>>>

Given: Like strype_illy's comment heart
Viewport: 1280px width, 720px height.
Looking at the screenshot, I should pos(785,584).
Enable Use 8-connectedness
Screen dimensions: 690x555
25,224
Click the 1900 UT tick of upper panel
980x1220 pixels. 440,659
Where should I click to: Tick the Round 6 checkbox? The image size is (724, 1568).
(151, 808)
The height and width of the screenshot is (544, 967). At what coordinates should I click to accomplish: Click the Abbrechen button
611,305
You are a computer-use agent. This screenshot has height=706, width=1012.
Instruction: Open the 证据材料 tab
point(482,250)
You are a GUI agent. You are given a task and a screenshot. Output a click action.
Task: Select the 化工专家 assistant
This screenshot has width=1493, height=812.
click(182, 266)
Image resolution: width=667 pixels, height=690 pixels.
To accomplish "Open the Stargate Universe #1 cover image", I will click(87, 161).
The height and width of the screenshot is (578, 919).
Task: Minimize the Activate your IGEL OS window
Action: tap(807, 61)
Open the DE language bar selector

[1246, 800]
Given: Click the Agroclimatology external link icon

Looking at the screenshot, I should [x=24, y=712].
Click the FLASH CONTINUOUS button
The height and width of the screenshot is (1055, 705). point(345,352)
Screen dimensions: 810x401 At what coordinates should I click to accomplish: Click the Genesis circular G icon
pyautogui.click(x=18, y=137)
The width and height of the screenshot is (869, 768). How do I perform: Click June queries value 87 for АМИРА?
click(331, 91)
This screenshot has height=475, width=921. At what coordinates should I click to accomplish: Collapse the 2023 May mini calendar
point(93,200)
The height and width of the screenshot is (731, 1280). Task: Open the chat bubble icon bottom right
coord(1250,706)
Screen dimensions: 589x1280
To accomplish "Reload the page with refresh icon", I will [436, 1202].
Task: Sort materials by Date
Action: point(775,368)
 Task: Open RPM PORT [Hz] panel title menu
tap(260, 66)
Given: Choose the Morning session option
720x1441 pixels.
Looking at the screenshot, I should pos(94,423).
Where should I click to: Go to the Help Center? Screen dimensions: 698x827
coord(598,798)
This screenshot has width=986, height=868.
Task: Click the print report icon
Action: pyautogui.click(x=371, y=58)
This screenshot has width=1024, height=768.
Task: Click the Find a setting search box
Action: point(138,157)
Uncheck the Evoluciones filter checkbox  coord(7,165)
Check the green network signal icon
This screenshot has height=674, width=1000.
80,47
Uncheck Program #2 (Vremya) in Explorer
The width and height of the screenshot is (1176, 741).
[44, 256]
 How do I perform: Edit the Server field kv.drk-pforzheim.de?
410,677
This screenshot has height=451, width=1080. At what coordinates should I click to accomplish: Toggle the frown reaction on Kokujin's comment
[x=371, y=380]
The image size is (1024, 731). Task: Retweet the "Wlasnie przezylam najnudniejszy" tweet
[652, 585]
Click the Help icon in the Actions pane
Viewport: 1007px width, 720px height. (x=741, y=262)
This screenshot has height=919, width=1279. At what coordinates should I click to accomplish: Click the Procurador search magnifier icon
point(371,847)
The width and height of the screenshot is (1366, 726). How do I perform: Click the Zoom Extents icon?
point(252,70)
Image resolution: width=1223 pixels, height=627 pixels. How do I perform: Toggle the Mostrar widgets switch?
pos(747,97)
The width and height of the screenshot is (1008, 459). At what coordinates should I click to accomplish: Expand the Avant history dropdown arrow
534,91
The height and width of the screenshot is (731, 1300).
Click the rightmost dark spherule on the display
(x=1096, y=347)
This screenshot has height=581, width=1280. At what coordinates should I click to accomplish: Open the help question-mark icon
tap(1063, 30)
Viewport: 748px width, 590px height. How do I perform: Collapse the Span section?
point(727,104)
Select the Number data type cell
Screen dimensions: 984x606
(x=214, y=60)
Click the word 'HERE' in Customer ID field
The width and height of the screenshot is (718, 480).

<<<

Reproduce the data exactly, character for character.

• Your solution
Given: Like strype_illy's comment heart
Viewport: 1280px width, 720px height.
Looking at the screenshot, I should pos(785,584).
Enable Use 8-connectedness
Screen dimensions: 690x555
25,224
Click the 1900 UT tick of upper panel
980x1220 pixels. 440,659
Where should I click to: Tick the Round 6 checkbox? The image size is (724, 1568).
(151, 808)
The height and width of the screenshot is (544, 967). At what coordinates should I click to accomplish: Click the Abbrechen button
611,305
You are a computer-use agent. This screenshot has height=706, width=1012.
Instruction: Open the 证据材料 tab
point(482,250)
You are a GUI agent. You are given a task and a screenshot. Output a click action.
Task: Select the 化工专家 assistant
This screenshot has width=1493, height=812.
click(182, 266)
Image resolution: width=667 pixels, height=690 pixels.
To accomplish "Open the Stargate Universe #1 cover image", I will click(87, 161).
The height and width of the screenshot is (578, 919).
Task: Minimize the Activate your IGEL OS window
Action: tap(807, 61)
Open the DE language bar selector

[1246, 800]
Given: Click the Agroclimatology external link icon

Looking at the screenshot, I should [x=24, y=712].
Click the FLASH CONTINUOUS button
The height and width of the screenshot is (1055, 705). point(345,352)
Screen dimensions: 810x401 At what coordinates should I click to accomplish: Click the Genesis circular G icon
pyautogui.click(x=18, y=137)
The width and height of the screenshot is (869, 768). How do I perform: Click June queries value 87 for АМИРА?
click(331, 91)
This screenshot has height=475, width=921. At what coordinates should I click to accomplish: Collapse the 2023 May mini calendar
point(93,200)
The height and width of the screenshot is (731, 1280). Task: Open the chat bubble icon bottom right
coord(1250,706)
Screen dimensions: 589x1280
To accomplish "Reload the page with refresh icon", I will [436, 1202].
Task: Sort materials by Date
Action: point(775,368)
 Task: Open RPM PORT [Hz] panel title menu
tap(260, 66)
Given: Choose the Morning session option
720x1441 pixels.
Looking at the screenshot, I should pos(94,423).
Where should I click to: Go to the Help Center? Screen dimensions: 698x827
coord(598,798)
This screenshot has width=986, height=868.
Task: Click the print report icon
Action: pyautogui.click(x=371, y=58)
This screenshot has width=1024, height=768.
Task: Click the Find a setting search box
Action: point(138,157)
Uncheck the Evoluciones filter checkbox  coord(7,165)
Check the green network signal icon
This screenshot has height=674, width=1000.
80,47
Uncheck Program #2 (Vremya) in Explorer
The width and height of the screenshot is (1176, 741).
[44, 256]
 How do I perform: Edit the Server field kv.drk-pforzheim.de?
410,677
This screenshot has height=451, width=1080. At what coordinates should I click to accomplish: Toggle the frown reaction on Kokujin's comment
[x=371, y=380]
The image size is (1024, 731). Task: Retweet the "Wlasnie przezylam najnudniejszy" tweet
[652, 585]
Click the Help icon in the Actions pane
Viewport: 1007px width, 720px height. (x=741, y=262)
This screenshot has height=919, width=1279. At what coordinates should I click to accomplish: Click the Procurador search magnifier icon
point(371,847)
The width and height of the screenshot is (1366, 726). How do I perform: Click the Zoom Extents icon?
point(252,70)
Image resolution: width=1223 pixels, height=627 pixels. How do I perform: Toggle the Mostrar widgets switch?
pos(747,97)
The width and height of the screenshot is (1008, 459). At what coordinates should I click to accomplish: Expand the Avant history dropdown arrow
534,91
The height and width of the screenshot is (731, 1300).
Click the rightmost dark spherule on the display
(x=1096, y=347)
This screenshot has height=581, width=1280. At what coordinates should I click to accomplish: Open the help question-mark icon
tap(1063, 30)
Viewport: 748px width, 590px height. How do I perform: Collapse the Span section?
point(727,104)
Select the Number data type cell
Screen dimensions: 984x606
(x=214, y=60)
Click the word 'HERE' in Customer ID field
The width and height of the screenshot is (718, 480).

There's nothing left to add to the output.